There is a definite link between alcohol and depression and in addition, mixing ads with alcohol is not recommended. This website has some useful information www.drinkaware.co.uk/facts/health-effects-of-alcohol/mental-health/alcohol-and-depression
It sounds like alcohol could be at the root of your ds's change of mood. The difficulty is that initially it probably makes him feel better, but is followed by the inevitable crash. I do hope he is able to make the link and that things get easier for him (and you) soon. Do you think he would agree that he felt better during lockdown when he wasn't drinking?

WhatNowFrantic · 13/08/2020 12:46

@HunkyPunk thankyou for the link I will have a read, hes always liked his drink. The GP initially told him it was ok to have a drink with the sertraline, but obviously DS took that to the limit and not just one pint!
Thing is he never gets a hangover so therefore never suffers and is put off.
He was talking a while back about coming off the sertraline and the GP said he should stay on it for at least 6 months.

He seemed abit better this morning, I asked him last night what was wrong but he said nothing.
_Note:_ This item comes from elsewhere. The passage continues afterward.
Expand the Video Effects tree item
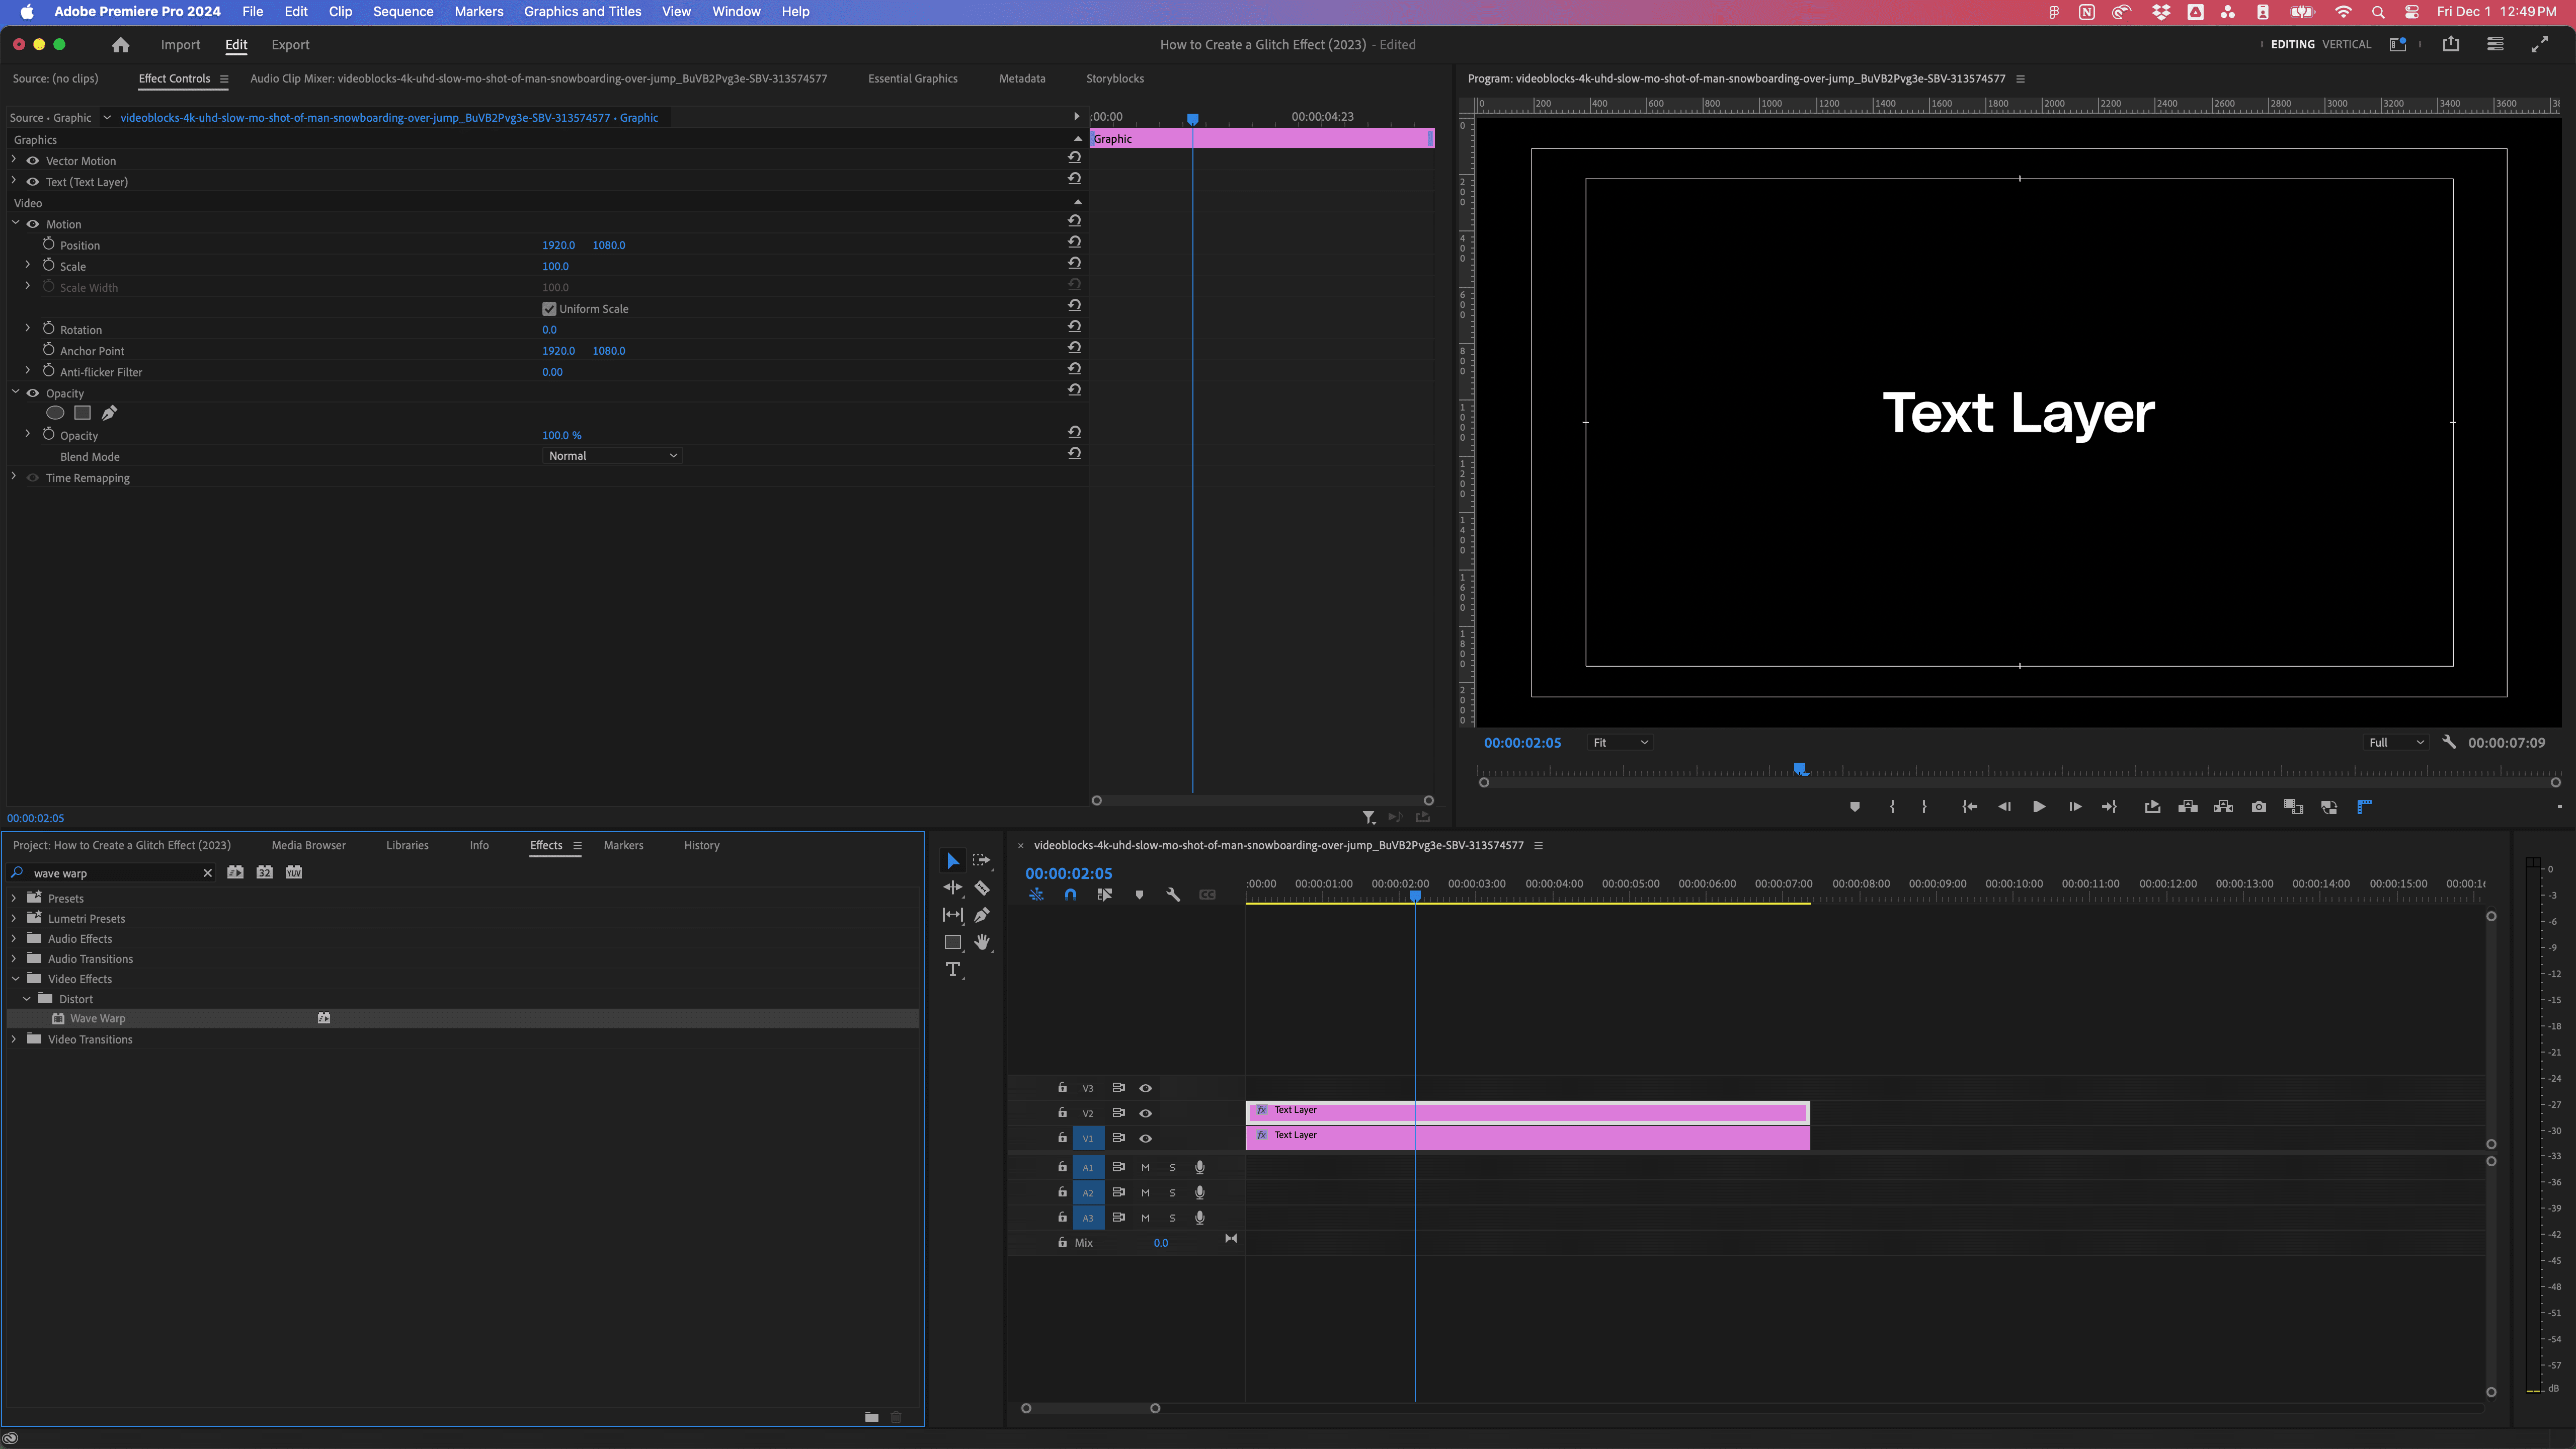This screenshot has height=1449, width=2576. click(14, 979)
I'm really hoping it's just a small blip.

OP posts:
WhatNowFrantic · 17/08/2020 12:00

So DS has admitted he doesn't think the tablets are helping him anymore. I said maybe he needs a higher dose as I read that this sometimes happens. I'm trying to get him to ring the GP but hes reluctant to "go through all the hassle again"Confused
I've mentioned too about the drinking but of course he has to realise himself that he drinks too much.
I just wish we wernt back to this angst again. I feel sick with worry again.

OP posts:
WhatNowFrantic · 21/08/2020 13:57

The GP said that DS can double his dose to 100mg but DS is reluctant as he doesn't want to go through all the side effects again, which I understand, but wish he would help himself.
I just seem to worry about him all the time..

OP posts:
dappledsunshine · 12/12/2020 15:14

@WhatNowFrantic wondered how things are for you and your ds now?

WhatNowFrantic · 13/12/2020 08:02

@dappledsunshine Thanks for thinking about me.
Well I'm really pleased to say that things are good!
DS never did up his dose, he still takes 50mg sertraline which seems to be working.
He is much happier, the noise has returned to the house which I love! Never will I tell him to stop singing or being loud!
He started his own business which is going really well and keeping him busy.
The lockdown did him good I think. Being off the alcohol gave him the rest he needed.
Of course now the pubs are open,even tho reduced hours, hes back to enjoying his weekend drinking sessions.
This is his downfall, he doesnt drink at home but goes to extremes on a weekend.
He never gets a hangover tho so just gets up and carries on the next day! I hope one day he will realise the alcohol does him no favours but we will see!
I'm well aware things can change very quickly, as they did in January and I keep a close eye on his mood.
But for now things are good.
Hope everything is good with youFlowers

OP posts:
dappledsunshine · 13/12/2020 09:40

@WhatNowFrantic I'm so pleased to hear how well he's doing, I remember how worried you (quite rightly) were when you first posted.

My ds has had different issues but your mention of the sound returning to the house really resonates with me, it's the best feeling Thanks

singtanana · 13/12/2020 09:41

I’ve read through your thread and I’m glad things are going well. I think you sound like a lovely mum. When my mental health wasn’t great I felt bad for my parents. They carefully tried to work out what to say or do to help. I couldn’t tell them what I needed or why I was feeling that way because I just didn’t know. And I felt bad about that because I knew they wanted to help. Now that I’m feeling much better I look back on that time with gratitude that they were patient and kind. I get the same sense from your post. Looking after your son emotionally, physically, financially etc can be hard work but (if he doesn’t already) I’m sure he’ll look back with such love and thanks. When it’s tough keep going and remember to look after yourself too. I’m sure you’ve heard the oxygen mask on a flight analogy. Wishing you and your family all the best.